Rumänische Hotelfachschülerin

Die Statistik spricht eine deutliche Sprache: Der Anteil der Un- und Angelernten an der Zahl der Arbeitslosen beträgt etwa 50%; die Zahl der Arbeitsplätze für un- und angelernte Erwerbstätige wird bis zum Jahr 2010 um weitere 40% zurückgehen; 80% der im Arbeitsamtsbezirk Nürnberg gemeldeten arbeitslosen Ausländer haben keinen beruflichen Abschluss. Bereits diese wenigen Zahlen waren Grund genug, dass 1999 in Nürnberg der "Ausbildungsring ausländischer Unternehmer e.V.", kurz AAU, gegründet wurde. Sein Ziel: Lehrstellen für ausländische Jugendliche zu schaffen und ausländische Unternehmer zur Ausbildung zu motivieren.
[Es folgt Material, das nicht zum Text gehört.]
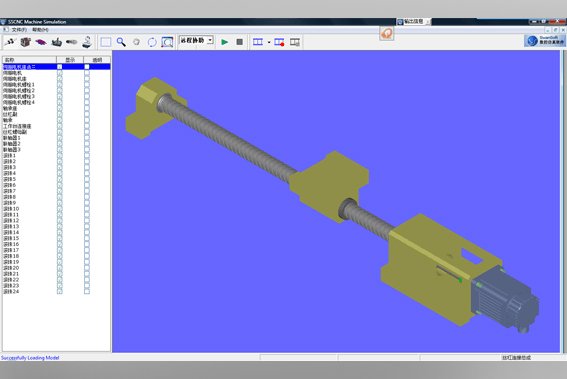
Task: Click the 显示 column header
Action: [70, 60]
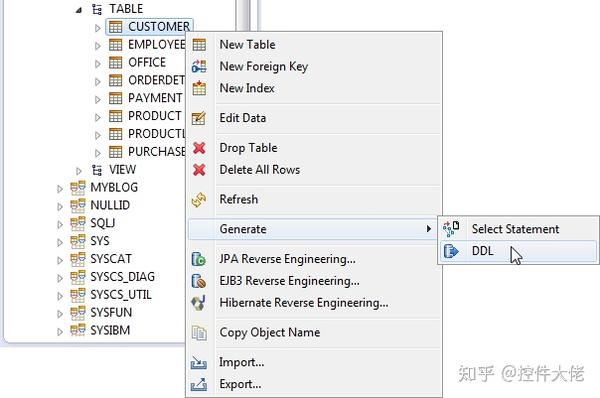
Task: Click the Edit Data pencil icon
Action: [x=199, y=118]
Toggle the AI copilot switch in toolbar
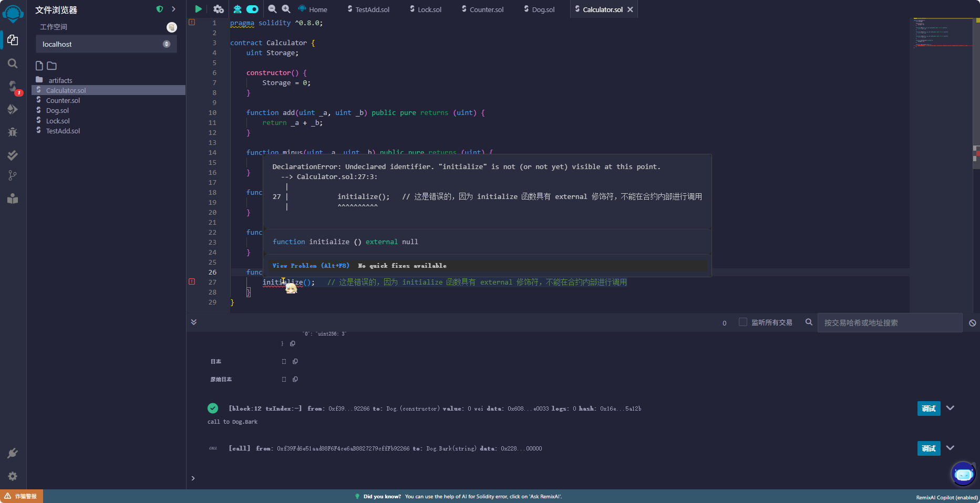This screenshot has width=980, height=503. coord(252,9)
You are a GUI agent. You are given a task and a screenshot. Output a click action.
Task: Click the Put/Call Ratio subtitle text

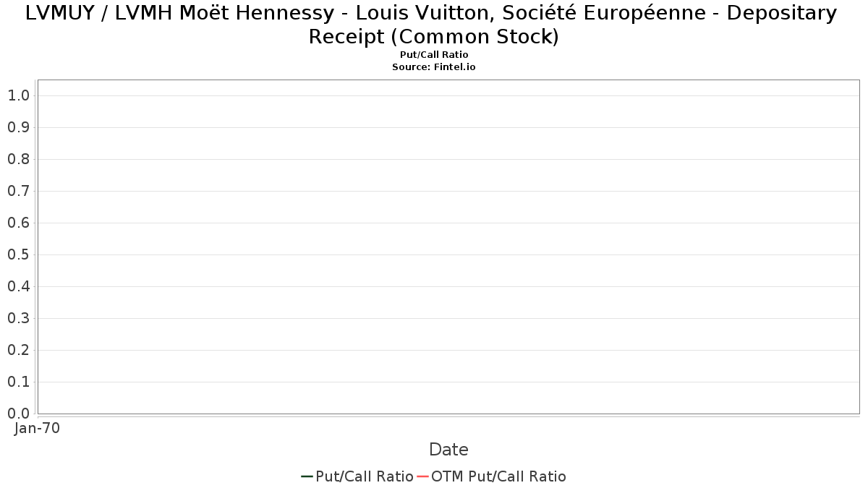434,55
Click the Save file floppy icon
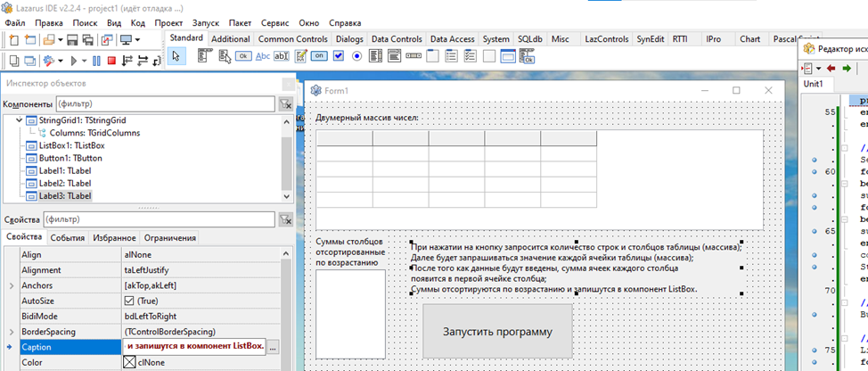This screenshot has height=371, width=868. click(73, 39)
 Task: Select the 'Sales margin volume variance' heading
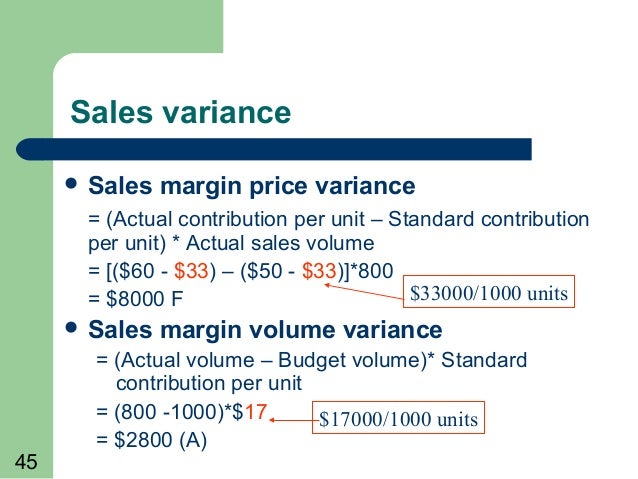click(265, 329)
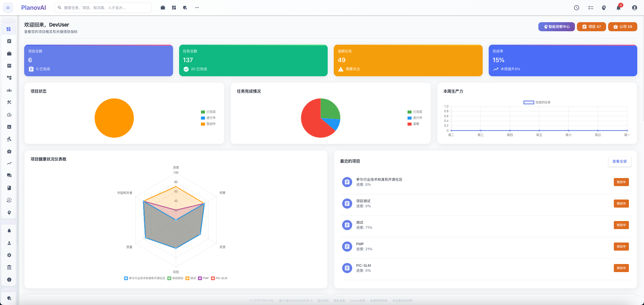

Einer der beiden Vorstandsvorsitzenden des Vereins, der deutsch-türkische Unternehmer Peter Aladin Dinc erläutert: "Wir haben im Vorstand bekannte Unternehmer, die unsere Vereinsziele allein deshalb bei ihren Landsleuten mit Aussicht auf Erfolg propagieren, weil sie bei ihnen einen guten Ruf genießen. Zudem haben wir in unserer Hauptgeschäftsstelle Azubis aus allen möglichen Ländern - und das schafft in jedem Fall Vertrauen." Da der AAU von Anfang an ausländische Geschäftsleute in seinem Vorstand hatte, verfügte er zum Zeitpunkt seiner Gründung bereits über etwa 20 Ausbildungsplätze. Inzwischen ist deren Zahl auf etwa 80 gestiegen. "Das ist dringend notwendig, denn wir wollen die ausländischen Jugendlichen von der Straße bekommen", sagt Dinc und fügt hinzu: "Zugleich helfen wir so ausländischen Unternehmen, ihre eigenen Fachkräfte auszubilden, damit sie den Bestand ihres Betriebs sichern können." Der AAU betreut in erster Linie Jugendliche, die es auf dem freiem Markt schwer haben, etwa Türkinnen mit Kopftuch oder Schulabgänger mit schlechten Deutschkenntnissen. Dinc: "Es gibt aber auch ausländische Jugendliche mit sehr guten Schulabschlüssen, die einfach keine Chance bekommen, weil deutsche Unternehmer öfters deutsche Bewerber vorziehen. Wir können jetzt auch diesen jungen Leuten eine Chance geben. Einige von ihnen würde ich in meinem Betrieb mit Kusshand als Mitarbeiter begrüßen."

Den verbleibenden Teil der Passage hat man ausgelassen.